━━ THE DATA ━━
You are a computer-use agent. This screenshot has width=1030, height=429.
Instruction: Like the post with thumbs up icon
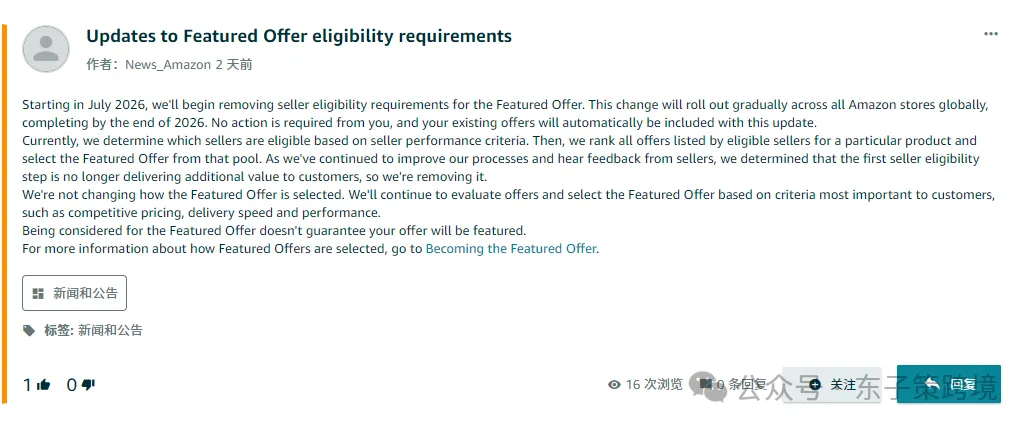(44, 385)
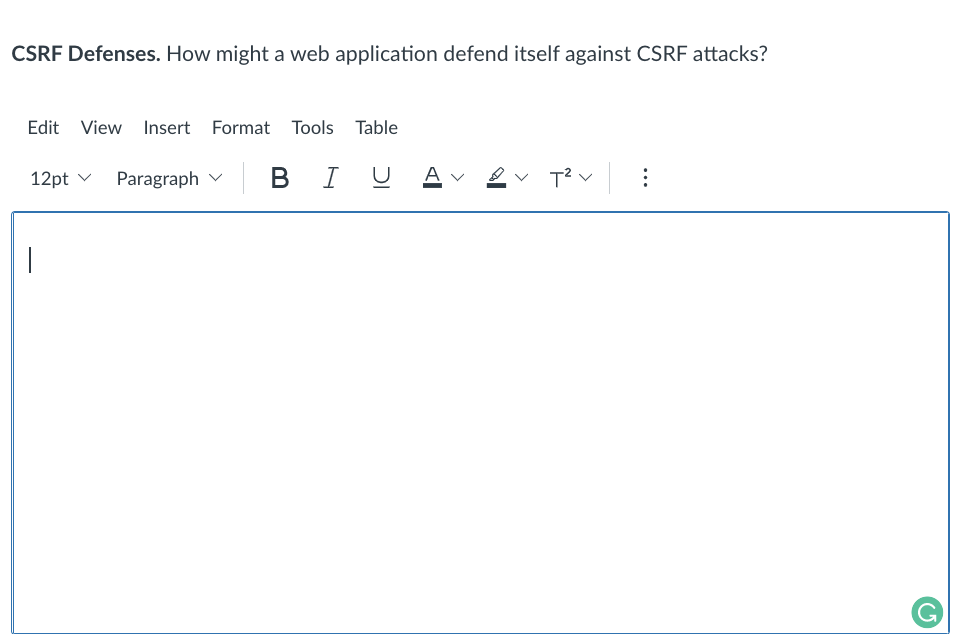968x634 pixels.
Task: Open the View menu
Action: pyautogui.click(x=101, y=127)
━━━
━━ THE DATA ━━
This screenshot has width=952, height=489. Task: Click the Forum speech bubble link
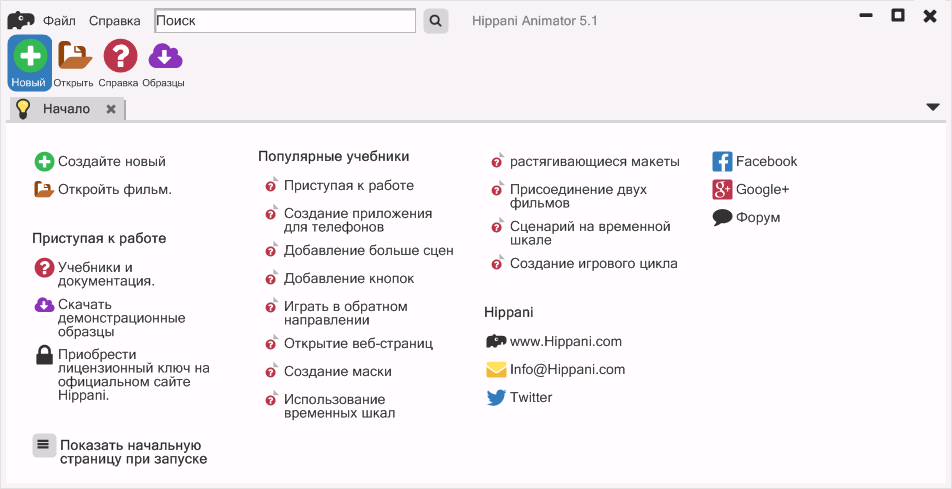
━━━
■ REQUIREMENT ■
Pull out every line in the data above that has the word "This".

■ TASK RESPONSE ■
You are a computer-use agent. This screenshot has width=1030, height=429.
This screenshot has width=952, height=489. Task: Click the Forum speech bubble link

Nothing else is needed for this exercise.